Data excerpts START

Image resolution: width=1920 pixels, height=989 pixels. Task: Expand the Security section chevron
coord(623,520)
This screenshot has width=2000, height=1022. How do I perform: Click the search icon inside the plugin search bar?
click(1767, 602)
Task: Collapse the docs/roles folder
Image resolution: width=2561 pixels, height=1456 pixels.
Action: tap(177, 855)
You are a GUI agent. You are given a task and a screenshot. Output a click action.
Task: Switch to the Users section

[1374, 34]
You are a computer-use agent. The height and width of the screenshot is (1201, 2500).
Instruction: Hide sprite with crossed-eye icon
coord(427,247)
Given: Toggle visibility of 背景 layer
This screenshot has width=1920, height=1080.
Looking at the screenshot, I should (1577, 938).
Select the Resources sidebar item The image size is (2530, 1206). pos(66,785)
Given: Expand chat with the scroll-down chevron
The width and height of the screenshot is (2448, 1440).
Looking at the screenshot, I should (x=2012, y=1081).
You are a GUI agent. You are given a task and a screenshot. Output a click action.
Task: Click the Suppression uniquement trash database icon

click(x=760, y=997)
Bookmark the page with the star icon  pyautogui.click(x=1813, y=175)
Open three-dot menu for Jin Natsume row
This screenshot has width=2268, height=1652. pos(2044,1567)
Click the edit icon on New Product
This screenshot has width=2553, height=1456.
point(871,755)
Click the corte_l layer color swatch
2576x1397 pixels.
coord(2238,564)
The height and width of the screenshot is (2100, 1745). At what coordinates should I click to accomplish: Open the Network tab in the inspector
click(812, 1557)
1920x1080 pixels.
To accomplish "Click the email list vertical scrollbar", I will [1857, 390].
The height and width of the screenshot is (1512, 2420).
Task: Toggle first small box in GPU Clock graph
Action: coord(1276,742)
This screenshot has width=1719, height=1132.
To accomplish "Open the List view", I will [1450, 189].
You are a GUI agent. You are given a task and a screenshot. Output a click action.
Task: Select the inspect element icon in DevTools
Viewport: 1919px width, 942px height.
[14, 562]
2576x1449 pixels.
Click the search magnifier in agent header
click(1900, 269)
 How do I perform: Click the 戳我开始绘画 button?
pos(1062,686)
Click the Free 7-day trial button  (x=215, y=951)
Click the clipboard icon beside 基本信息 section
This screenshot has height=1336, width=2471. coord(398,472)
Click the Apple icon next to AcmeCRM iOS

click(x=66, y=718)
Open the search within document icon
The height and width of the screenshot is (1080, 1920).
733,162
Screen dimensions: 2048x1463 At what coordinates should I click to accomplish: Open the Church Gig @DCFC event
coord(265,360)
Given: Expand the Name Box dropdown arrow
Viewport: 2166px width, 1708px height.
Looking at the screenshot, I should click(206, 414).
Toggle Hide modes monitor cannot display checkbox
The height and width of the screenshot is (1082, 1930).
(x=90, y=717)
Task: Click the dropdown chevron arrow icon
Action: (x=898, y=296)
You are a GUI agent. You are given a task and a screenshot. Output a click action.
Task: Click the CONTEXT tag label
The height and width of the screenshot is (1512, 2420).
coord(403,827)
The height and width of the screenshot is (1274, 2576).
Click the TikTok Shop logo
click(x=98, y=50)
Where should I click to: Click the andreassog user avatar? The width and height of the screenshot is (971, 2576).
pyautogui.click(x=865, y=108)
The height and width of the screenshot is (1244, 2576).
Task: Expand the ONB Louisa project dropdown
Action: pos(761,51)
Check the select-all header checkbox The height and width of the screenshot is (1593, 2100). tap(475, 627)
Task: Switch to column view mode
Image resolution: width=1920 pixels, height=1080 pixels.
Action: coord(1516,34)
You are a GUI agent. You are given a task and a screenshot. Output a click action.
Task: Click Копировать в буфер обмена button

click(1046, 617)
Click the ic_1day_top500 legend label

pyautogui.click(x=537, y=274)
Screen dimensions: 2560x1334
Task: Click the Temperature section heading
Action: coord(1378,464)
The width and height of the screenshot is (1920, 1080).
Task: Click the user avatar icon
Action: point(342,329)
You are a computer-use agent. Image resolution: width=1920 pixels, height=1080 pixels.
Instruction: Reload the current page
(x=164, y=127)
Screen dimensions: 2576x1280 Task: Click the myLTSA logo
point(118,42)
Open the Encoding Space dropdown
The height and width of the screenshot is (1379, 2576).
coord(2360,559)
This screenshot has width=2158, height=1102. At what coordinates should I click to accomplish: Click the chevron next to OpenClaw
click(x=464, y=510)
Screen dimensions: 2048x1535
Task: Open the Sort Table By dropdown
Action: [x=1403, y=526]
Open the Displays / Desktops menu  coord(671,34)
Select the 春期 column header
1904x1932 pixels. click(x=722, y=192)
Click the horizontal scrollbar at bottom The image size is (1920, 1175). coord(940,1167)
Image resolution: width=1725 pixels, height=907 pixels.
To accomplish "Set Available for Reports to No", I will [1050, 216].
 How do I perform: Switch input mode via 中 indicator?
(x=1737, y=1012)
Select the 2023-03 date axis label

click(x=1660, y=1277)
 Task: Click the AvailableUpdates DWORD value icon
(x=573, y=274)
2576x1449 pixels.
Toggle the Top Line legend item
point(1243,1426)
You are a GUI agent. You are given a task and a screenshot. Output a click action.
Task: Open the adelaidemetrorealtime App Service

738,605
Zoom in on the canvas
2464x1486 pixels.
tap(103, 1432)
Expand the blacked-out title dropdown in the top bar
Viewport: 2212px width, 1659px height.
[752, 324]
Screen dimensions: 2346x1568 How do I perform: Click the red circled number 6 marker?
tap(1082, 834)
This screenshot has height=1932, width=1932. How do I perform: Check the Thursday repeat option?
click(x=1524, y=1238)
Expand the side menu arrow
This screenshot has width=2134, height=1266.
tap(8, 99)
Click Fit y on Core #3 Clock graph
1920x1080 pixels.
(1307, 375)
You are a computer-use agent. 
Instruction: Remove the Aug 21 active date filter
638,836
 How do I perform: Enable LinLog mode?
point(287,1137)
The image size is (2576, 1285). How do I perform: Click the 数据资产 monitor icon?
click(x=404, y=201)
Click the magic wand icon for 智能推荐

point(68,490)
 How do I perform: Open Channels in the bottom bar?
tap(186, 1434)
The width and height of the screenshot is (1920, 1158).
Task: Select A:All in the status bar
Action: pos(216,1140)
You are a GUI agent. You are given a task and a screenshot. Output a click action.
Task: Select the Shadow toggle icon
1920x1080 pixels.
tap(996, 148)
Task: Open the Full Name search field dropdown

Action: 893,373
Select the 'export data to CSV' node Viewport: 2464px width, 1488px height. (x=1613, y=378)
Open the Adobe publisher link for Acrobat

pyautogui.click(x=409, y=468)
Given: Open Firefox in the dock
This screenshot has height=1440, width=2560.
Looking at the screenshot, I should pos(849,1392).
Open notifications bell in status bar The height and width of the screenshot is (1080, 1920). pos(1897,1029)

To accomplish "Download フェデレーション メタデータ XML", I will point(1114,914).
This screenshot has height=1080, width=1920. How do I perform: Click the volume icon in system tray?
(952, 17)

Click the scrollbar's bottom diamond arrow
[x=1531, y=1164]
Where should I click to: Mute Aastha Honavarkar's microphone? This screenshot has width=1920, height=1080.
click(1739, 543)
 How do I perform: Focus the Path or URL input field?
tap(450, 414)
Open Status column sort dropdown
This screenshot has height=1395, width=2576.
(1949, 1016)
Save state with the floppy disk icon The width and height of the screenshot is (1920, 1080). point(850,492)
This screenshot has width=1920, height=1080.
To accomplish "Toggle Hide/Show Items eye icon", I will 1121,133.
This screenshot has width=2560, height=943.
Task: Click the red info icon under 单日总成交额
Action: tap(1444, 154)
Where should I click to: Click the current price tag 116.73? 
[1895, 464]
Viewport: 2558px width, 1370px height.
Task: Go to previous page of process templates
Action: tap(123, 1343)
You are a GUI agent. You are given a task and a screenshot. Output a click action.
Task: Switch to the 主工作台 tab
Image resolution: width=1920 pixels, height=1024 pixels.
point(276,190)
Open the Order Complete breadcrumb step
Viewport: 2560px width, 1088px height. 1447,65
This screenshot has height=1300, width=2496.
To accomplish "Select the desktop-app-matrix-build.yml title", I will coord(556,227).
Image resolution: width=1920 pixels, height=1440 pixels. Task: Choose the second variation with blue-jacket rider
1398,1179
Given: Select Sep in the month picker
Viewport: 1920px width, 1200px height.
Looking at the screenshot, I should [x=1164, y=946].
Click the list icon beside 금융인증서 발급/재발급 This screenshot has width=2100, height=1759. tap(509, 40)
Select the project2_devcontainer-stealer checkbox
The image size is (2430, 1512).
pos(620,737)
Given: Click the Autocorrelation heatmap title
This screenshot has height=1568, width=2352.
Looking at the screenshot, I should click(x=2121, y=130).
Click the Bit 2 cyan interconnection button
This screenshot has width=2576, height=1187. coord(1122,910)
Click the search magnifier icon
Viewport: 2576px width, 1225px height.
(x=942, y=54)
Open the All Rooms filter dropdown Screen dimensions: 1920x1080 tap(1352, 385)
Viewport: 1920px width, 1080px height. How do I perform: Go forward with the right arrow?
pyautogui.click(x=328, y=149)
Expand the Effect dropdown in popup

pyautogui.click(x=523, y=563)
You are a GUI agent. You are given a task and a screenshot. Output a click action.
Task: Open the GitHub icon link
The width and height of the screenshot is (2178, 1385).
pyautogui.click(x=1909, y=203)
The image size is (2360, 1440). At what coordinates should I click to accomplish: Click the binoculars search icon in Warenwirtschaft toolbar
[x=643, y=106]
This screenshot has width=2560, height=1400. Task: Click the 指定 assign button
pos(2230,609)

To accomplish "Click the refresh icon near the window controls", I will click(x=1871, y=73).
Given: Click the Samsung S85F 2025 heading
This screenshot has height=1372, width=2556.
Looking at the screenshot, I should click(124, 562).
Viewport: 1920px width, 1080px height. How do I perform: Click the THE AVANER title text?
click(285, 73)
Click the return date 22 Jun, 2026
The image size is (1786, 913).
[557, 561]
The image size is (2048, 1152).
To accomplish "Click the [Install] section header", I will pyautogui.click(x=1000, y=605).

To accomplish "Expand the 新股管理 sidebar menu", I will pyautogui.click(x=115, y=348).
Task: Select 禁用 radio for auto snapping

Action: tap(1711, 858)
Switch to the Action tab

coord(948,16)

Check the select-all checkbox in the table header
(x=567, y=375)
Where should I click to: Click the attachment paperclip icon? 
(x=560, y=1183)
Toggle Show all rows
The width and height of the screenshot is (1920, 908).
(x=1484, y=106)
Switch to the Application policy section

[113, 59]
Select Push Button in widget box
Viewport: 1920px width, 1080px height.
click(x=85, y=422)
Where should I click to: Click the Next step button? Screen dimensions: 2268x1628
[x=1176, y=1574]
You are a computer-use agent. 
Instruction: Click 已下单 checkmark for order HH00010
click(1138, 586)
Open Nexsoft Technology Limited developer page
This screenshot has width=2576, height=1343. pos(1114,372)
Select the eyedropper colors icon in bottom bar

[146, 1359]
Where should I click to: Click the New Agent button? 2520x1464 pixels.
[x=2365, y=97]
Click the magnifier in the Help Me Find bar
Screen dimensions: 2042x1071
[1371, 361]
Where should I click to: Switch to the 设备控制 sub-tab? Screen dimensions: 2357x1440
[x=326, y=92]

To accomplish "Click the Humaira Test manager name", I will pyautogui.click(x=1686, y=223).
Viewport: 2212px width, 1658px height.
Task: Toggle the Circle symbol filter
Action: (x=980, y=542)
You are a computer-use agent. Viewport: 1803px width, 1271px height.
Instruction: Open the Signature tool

Data excerpts END

=== Task requirements ===
Send back an exact copy of only the lines from the line with "This screenshot has height=1080, width=1920." up to and including the line with "Click the list" in the data above.

=== Exercise response ===
This screenshot has height=1080, width=1920. How do I perform: Click the volume icon in system tray?
(952, 17)

Click the scrollbar's bottom diamond arrow
[x=1531, y=1164]
Where should I click to: Mute Aastha Honavarkar's microphone? This screenshot has width=1920, height=1080.
click(1739, 543)
 How do I perform: Focus the Path or URL input field?
tap(450, 414)
Open Status column sort dropdown
This screenshot has height=1395, width=2576.
(1949, 1016)
Save state with the floppy disk icon The width and height of the screenshot is (1920, 1080). point(850,492)
This screenshot has width=1920, height=1080.
To accomplish "Toggle Hide/Show Items eye icon", I will 1121,133.
This screenshot has width=2560, height=943.
Task: Click the red info icon under 单日总成交额
Action: tap(1444, 154)
Where should I click to: Click the current price tag 116.73? 
[1895, 464]
Viewport: 2558px width, 1370px height.
Task: Go to previous page of process templates
Action: tap(123, 1343)
You are a GUI agent. You are given a task and a screenshot. Output a click action.
Task: Switch to the 主工作台 tab
Image resolution: width=1920 pixels, height=1024 pixels.
point(276,190)
Open the Order Complete breadcrumb step
Viewport: 2560px width, 1088px height. 1447,65
This screenshot has height=1300, width=2496.
To accomplish "Select the desktop-app-matrix-build.yml title", I will coord(556,227).
Image resolution: width=1920 pixels, height=1440 pixels. Task: Choose the second variation with blue-jacket rider
1398,1179
Given: Select Sep in the month picker
Viewport: 1920px width, 1200px height.
Looking at the screenshot, I should [x=1164, y=946].
Click the list icon beside 금융인증서 발급/재발급 This screenshot has width=2100, height=1759. tap(509, 40)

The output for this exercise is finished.